Ford has made plenty of noise about the revised Focus. Seems a bit overboard for what amounts to little more than a fresh face and a bit of added glitz and glam. Without a suitably potent oil-burner, Ford has stuck to proven petrol power for the latest ST: the familiar 222bhp Volvo-sourced five-cylinder turbo unit. Nothing wrong with that, because despite its everyman image the rorty ST remains a class act – and provides a known benchmark against which we can judge the Mégane dCi.
Before we get started there are a couple of headline figures you should be aware of. Torque favours the Renault (265lb ft plays 236lb ft). No surprise there, but you might raise an eyebrow when you learn that the Ford’s twist arrives 400rpm lower at a mere 1600rpm. The ST is also lighter by almost 80kg – dropping an oil-burner into the French car’s nose has seen weight spike by 125kg over the petrol Cup.
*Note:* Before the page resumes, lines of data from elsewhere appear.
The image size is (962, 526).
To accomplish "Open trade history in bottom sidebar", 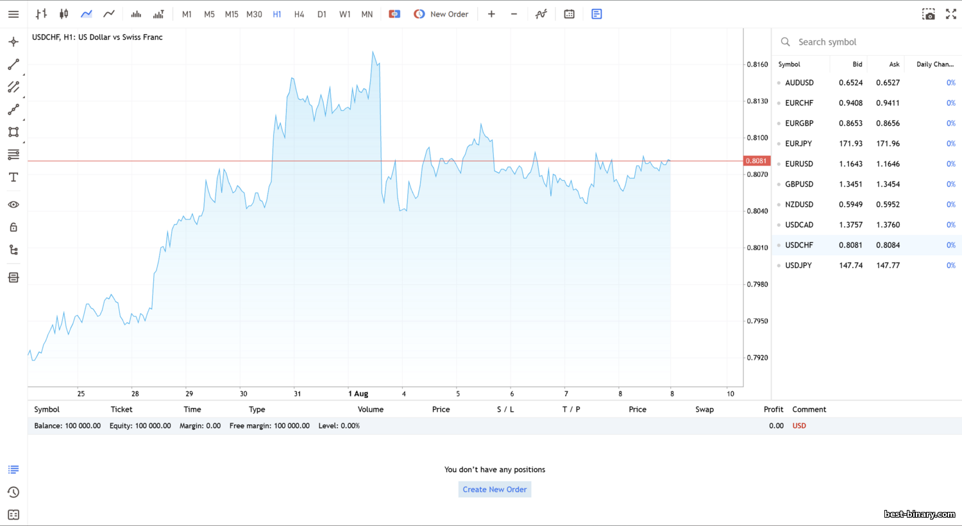I will (13, 492).
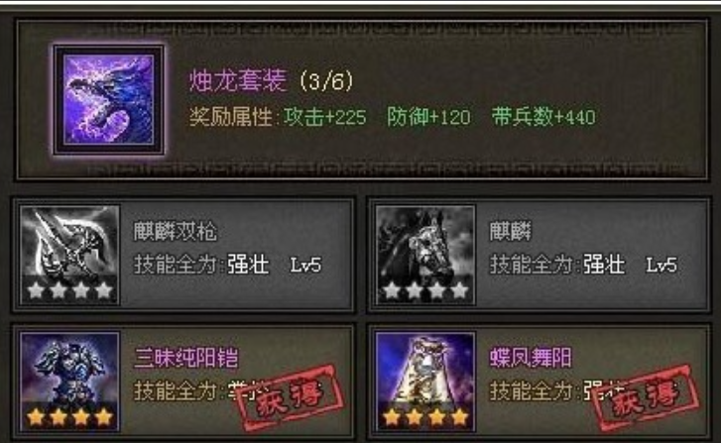The height and width of the screenshot is (443, 721).
Task: Click the 防御+120 bonus attribute
Action: point(429,117)
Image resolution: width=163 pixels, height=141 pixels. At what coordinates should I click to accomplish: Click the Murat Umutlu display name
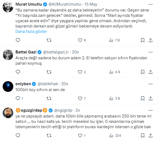coord(29,4)
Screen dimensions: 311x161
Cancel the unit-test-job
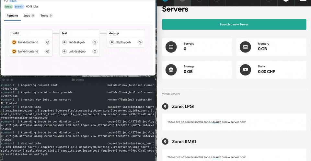(x=95, y=51)
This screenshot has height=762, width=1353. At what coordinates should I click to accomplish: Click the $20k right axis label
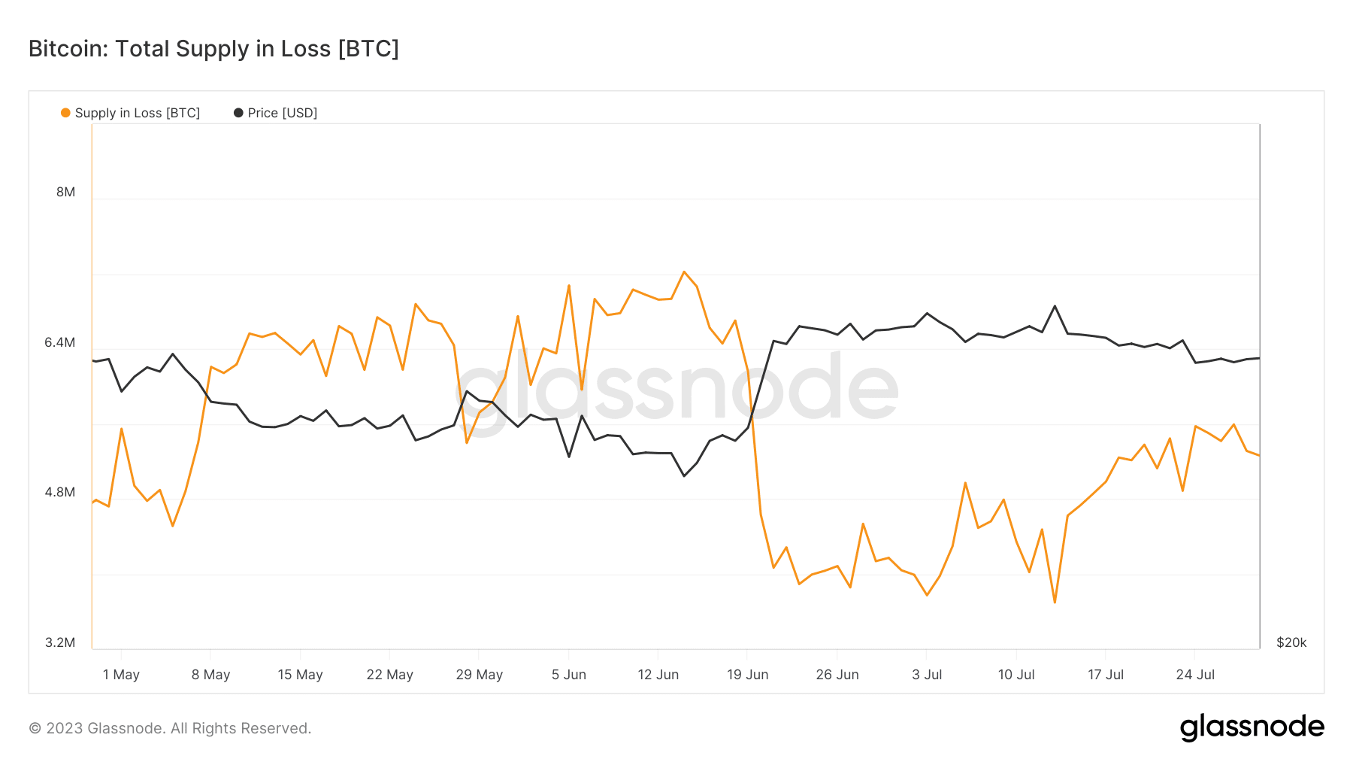click(x=1291, y=642)
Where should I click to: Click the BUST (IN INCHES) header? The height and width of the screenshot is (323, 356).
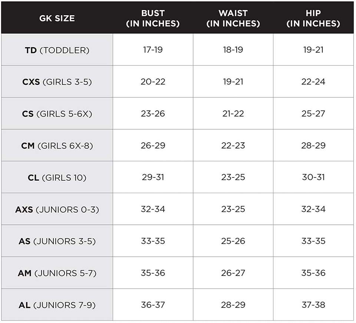(153, 18)
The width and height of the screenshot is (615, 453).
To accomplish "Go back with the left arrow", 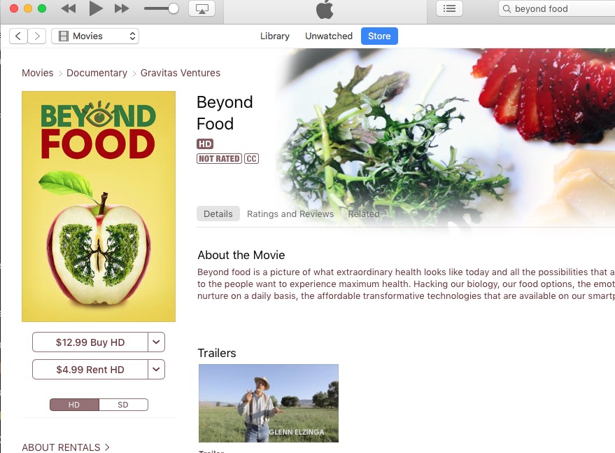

You don’t feel it though. West of Llangollen, the A5 is chock-full of testing curves but not once during the early-morning strop to Snowdonia did the Mégane’s eager front end slip into understeer. In fact I was beginning to think a limited-slip diff had found its way into this car, so tenaciously was it holding its line even through tightening bends.
Parked up next to each other, both cars carry a few extra pounds of visual weight. The Mégane has its plump rear end, while the taller Focus could never be described as svelte. Its new front end is cleaner and less bulky, but the ST still lacks the confidence and presence of the old RS and it can’t match the mean, purposeful stance of the French car. Renault also deserves credit for resisting the temptation to slap dCi badges all over the Mégane – there’s not a single one on display until we lift the bonnet.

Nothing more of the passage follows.